Incremental Extractive Opinion Summarization Using Cover Trees
- URL: http://arxiv.org/abs/2401.08047v2
- Date: Fri, 12 Apr 2024 16:13:06 GMT
- Title: Incremental Extractive Opinion Summarization Using Cover Trees
- Authors: Somnath Basu Roy Chowdhury, Nicholas Monath, Avinava Dubey, Manzil Zaheer, Andrew McCallum, Amr Ahmed, Snigdha Chaturvedi,
- Abstract summary: In online marketplaces user reviews accumulate over time, and opinion summaries need to be updated periodically.
In this work, we study the task of extractive opinion summarization in an incremental setting.
We present an efficient algorithm for accurately computing the CentroidRank summaries in an incremental setting.

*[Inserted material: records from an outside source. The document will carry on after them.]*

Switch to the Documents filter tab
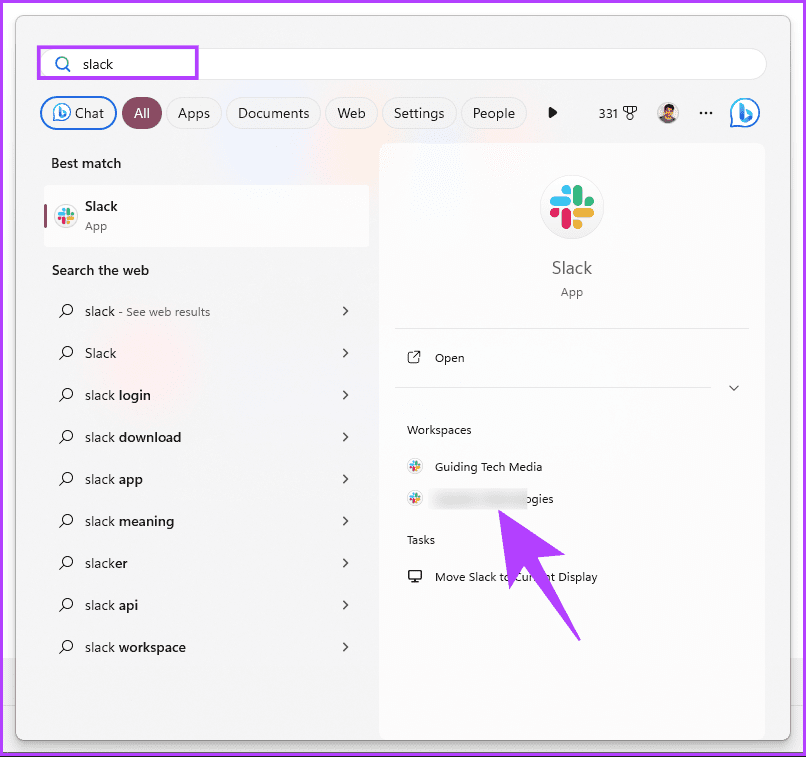The height and width of the screenshot is (757, 806). [x=273, y=112]
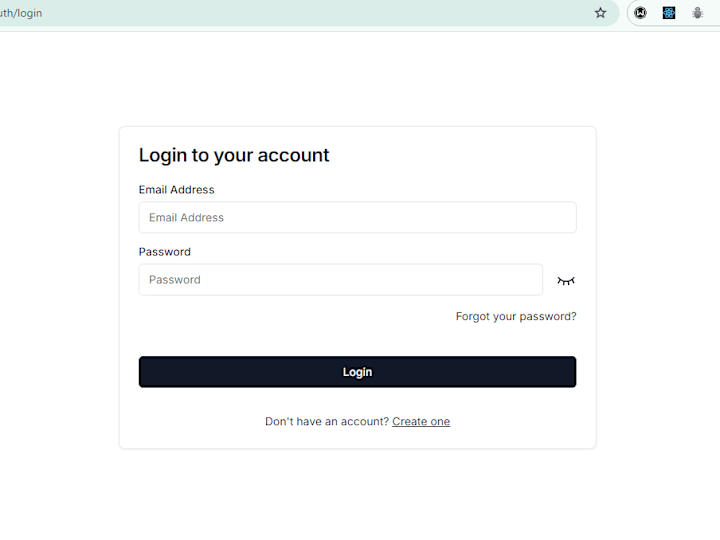Select the URL text in the address bar

pos(21,13)
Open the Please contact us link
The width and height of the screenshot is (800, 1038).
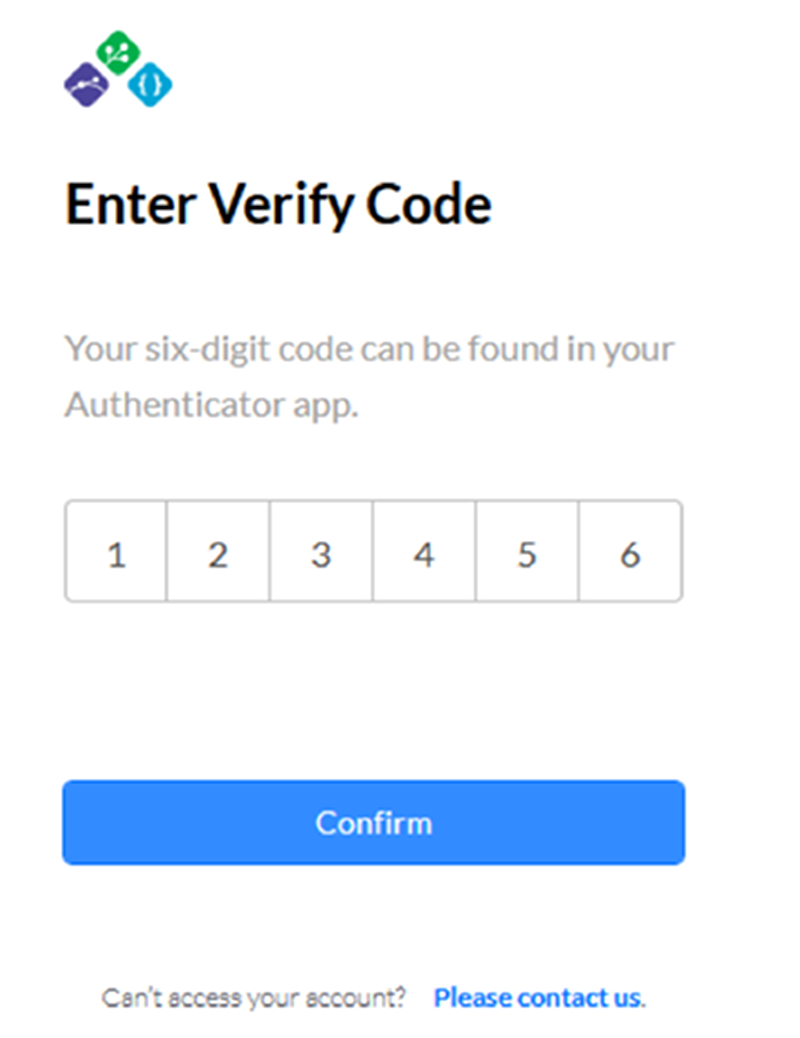point(536,996)
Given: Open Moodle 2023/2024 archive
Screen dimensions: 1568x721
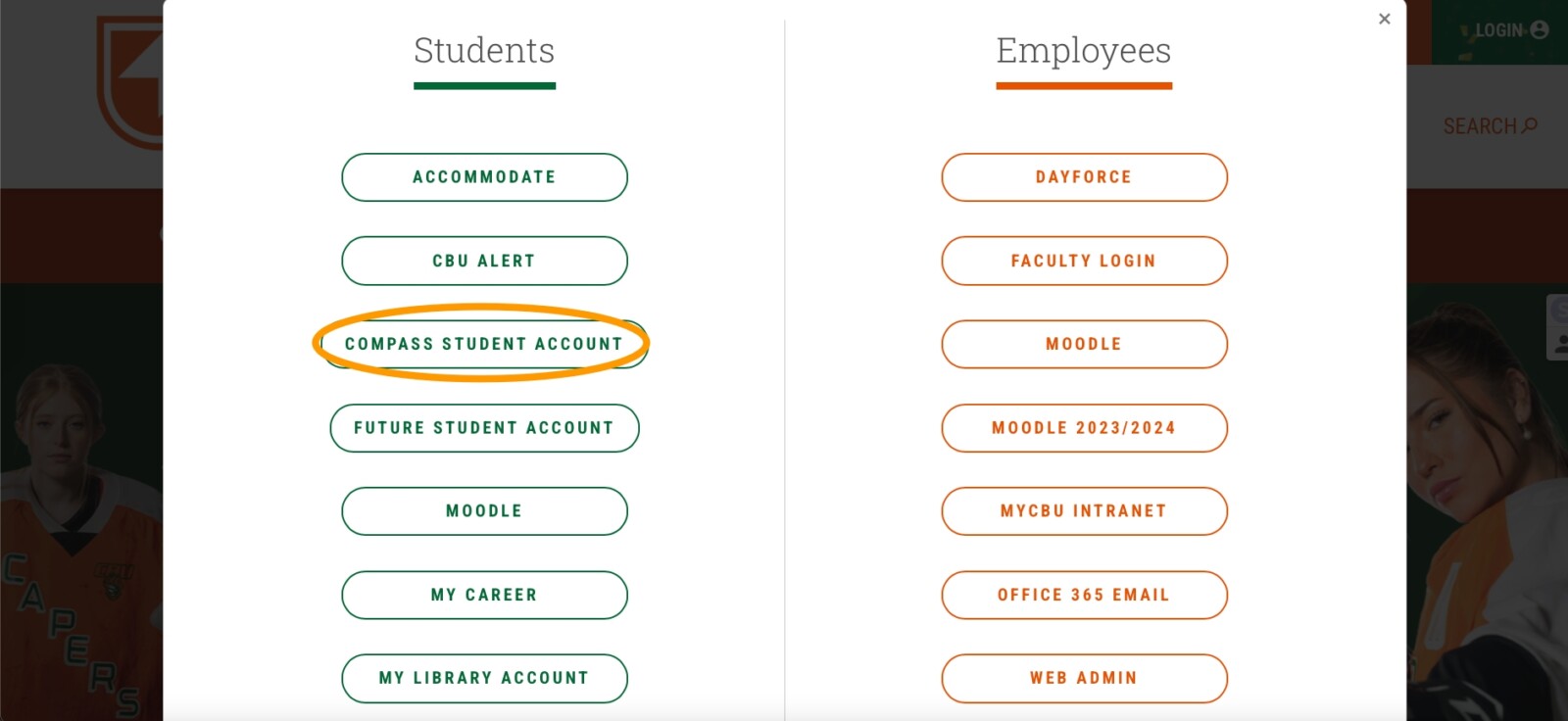Looking at the screenshot, I should pos(1084,428).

- Score: 81.59625423421355
- License: http://arxiv.org/licenses/nonexclusive-distrib/1.0/
- Abstract: Extractive opinion summarization involves automatically producing a summary of text about an entity (e.g., a product's reviews) by extracting representative sentences that capture prevalent opinions in the review set. Typically, in online marketplaces user reviews accumulate over time, and opinion summaries need to be updated periodically to provide customers with up-to-date information. In this work, we study the task of extractive opinion summarization in an incremental setting, where the underlying review set evolves over time. Many of the state-of-the-art extractive opinion summarization approaches are centrality-based, such as CentroidRank (Radev et al., 2004; Chowdhury et al., 2022). CentroidRank performs extractive summarization by selecting a subset of review sentences closest to the centroid in the representation space as the summary. However, these methods are not capable of operating efficiently in an incremental setting, where reviews arrive one at a time. In this paper, we present an efficient algorithm for accurately computing the CentroidRank summaries in an incremental setting. Our approach, CoverSumm, relies on indexing review representations in a cover tree and maintaining a reservoir of candidate summary review sentences. CoverSumm's efficacy is supported by a theoretical and empirical analysis of running time. Empirically, on a diverse collection of data (both real and synthetically created to illustrate scaling considerations), we demonstrate that CoverSumm is up to 36x faster than baseline methods, and capable of adapting to nuanced changes in data distribution. We also conduct human evaluations of the generated summaries and find that CoverSumm is capable of producing informative summaries consistent with the underlying review set.